Report each line of the records below that uses the word "programmes".

**RECORDS SHOWN:**
__________

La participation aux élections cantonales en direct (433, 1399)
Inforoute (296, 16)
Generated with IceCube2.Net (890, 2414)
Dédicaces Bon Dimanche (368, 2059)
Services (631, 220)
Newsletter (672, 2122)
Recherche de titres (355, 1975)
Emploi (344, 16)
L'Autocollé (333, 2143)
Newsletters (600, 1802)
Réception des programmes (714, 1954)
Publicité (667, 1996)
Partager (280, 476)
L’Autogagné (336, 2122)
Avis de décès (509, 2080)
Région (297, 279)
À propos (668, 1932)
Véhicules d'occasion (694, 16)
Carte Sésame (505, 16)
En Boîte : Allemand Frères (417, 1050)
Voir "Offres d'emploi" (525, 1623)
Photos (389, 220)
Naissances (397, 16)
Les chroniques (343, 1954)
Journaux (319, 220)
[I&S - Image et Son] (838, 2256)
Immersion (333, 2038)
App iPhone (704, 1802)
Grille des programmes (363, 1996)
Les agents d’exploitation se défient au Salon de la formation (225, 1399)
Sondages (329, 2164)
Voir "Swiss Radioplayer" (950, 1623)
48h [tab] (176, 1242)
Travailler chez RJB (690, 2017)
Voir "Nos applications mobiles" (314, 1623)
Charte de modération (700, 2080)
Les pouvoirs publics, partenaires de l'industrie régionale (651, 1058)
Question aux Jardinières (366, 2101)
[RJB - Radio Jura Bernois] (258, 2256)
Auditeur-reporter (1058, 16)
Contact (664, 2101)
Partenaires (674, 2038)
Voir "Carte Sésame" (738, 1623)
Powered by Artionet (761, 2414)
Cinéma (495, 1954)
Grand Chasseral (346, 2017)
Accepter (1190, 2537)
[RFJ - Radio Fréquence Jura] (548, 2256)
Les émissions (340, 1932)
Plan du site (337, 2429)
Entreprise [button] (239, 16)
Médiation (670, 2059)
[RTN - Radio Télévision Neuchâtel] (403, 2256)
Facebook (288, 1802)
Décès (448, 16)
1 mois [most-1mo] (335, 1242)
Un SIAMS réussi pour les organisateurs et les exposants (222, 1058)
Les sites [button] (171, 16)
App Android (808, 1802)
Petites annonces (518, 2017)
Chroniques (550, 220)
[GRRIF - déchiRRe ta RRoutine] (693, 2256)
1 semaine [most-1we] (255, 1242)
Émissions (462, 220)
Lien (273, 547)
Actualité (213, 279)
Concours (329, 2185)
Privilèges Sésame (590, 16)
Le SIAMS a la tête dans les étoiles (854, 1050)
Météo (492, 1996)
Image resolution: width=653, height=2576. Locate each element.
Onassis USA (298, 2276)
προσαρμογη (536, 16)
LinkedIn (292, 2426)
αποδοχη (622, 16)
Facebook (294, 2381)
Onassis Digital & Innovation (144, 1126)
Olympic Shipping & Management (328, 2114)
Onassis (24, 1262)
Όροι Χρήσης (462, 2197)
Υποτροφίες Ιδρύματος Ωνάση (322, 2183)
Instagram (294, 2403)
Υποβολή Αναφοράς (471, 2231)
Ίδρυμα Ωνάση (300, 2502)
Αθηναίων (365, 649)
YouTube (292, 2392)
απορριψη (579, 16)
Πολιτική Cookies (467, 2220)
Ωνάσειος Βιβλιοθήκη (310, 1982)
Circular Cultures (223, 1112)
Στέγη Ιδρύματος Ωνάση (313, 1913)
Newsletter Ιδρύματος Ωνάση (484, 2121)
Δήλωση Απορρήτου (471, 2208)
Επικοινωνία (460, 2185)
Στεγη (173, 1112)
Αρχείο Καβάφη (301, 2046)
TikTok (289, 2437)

__________

**FINISHED EXERCISE:**
Réception des programmes (714, 1954)
Grille des programmes (363, 1996)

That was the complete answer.